A ministra Cármen Lúcia, presidente do Tribunal Superior Eleitoral (TSE), afirmou, na abertura do ciclo eleitoral, que as eleições de 2026 ocorrerão em um cenário especialmente complexo devido ao avanço das tecnologias utilizadas para produzir e disseminar mentiras. Segundo a magistrada, o pleito será “a primeira eleição após a tentativa de golpe de Estado”, o que, em sua avaliação, reforça a necessidade de atenção redobrada diante da evolução das estratégias de desinformação.
Durante o discurso, Cármen Lúcia destacou que o problema não está na tecnologia em si, mas no uso indevido que se faz dela. A ministra ressaltou que as mesmas ferramentas de inteligência artificial capazes de gerar conteúdos falsos também podem — e devem — ser empregadas para combatê-los. Ela ainda enfatizou a importância da cooperação com a Polícia Federal e da atuação de uma “imprensa livre e independente”, considerada essencial para a checagem rigorosa dos fatos.

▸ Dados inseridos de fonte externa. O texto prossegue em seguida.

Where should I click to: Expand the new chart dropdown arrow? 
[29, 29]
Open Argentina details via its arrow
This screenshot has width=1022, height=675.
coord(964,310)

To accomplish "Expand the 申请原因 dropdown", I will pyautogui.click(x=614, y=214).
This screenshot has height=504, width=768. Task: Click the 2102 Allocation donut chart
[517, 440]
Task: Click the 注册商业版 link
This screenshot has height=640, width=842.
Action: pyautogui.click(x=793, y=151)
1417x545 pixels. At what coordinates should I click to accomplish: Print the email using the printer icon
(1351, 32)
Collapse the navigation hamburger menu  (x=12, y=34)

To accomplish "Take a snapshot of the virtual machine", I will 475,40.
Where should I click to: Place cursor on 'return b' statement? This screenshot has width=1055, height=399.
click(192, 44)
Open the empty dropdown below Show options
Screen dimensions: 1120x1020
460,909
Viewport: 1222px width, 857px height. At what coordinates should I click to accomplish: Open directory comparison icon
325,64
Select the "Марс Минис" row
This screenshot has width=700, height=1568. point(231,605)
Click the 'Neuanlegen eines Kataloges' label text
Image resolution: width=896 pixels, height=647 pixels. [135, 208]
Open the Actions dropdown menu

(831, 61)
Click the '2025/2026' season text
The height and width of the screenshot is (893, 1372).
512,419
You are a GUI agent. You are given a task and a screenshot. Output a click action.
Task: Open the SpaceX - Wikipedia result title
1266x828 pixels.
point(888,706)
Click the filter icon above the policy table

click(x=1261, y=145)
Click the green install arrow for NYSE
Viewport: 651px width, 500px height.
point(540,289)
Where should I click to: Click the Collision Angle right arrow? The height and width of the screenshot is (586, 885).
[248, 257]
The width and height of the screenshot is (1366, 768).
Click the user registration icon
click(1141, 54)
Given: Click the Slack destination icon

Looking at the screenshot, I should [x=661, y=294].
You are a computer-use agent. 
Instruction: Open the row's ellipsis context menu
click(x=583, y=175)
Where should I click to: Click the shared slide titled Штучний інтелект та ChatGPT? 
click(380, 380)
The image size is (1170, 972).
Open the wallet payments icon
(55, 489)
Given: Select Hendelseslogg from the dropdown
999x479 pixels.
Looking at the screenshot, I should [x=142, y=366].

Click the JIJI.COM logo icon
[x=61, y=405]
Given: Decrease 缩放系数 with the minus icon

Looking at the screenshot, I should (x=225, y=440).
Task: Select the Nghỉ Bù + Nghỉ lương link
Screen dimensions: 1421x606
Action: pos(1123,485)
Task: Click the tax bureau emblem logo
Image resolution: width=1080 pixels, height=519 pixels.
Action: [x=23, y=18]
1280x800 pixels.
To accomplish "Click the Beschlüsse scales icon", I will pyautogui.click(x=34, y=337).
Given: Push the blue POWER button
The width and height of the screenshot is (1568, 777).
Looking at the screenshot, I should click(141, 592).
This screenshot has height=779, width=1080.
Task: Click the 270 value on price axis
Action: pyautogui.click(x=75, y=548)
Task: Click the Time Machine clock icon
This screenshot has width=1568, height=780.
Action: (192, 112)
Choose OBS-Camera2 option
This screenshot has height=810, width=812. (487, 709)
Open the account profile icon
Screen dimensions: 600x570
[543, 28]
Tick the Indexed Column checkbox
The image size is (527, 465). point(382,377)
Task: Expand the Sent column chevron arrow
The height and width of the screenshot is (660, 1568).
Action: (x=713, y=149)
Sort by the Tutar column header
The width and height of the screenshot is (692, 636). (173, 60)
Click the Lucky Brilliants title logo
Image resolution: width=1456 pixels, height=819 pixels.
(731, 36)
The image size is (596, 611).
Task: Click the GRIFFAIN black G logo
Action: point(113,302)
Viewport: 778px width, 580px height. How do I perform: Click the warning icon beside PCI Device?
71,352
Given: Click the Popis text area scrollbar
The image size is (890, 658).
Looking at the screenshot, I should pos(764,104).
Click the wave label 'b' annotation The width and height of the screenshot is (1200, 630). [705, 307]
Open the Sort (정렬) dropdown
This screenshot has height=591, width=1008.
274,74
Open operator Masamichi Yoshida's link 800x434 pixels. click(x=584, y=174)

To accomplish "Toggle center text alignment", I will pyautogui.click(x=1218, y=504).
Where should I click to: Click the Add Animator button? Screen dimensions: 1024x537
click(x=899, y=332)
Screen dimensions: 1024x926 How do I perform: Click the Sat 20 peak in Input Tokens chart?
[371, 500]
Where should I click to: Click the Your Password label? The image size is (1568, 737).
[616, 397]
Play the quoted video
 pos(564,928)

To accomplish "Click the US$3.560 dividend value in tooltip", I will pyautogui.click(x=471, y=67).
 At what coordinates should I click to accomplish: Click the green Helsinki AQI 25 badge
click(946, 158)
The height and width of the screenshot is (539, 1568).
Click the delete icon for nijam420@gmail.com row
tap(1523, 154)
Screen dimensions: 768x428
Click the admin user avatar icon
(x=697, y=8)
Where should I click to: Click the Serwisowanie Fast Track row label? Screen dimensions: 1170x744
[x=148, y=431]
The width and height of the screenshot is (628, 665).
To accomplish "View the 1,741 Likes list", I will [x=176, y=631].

Um dos pontos centrais da fala foi o conceito de “captura da vontade” ou “captura do desejo do eleitor”. A ministra explicou que não existe voto certo ou errado, mas há o risco de que a desinformação influencie o eleitor a partir de mentiras, comprometendo sua liberdade de escolha. Esse processo, segundo ela, pode resultar no “sequestro do direito de escolha por aqueles que manipulam o processo eleitoral”.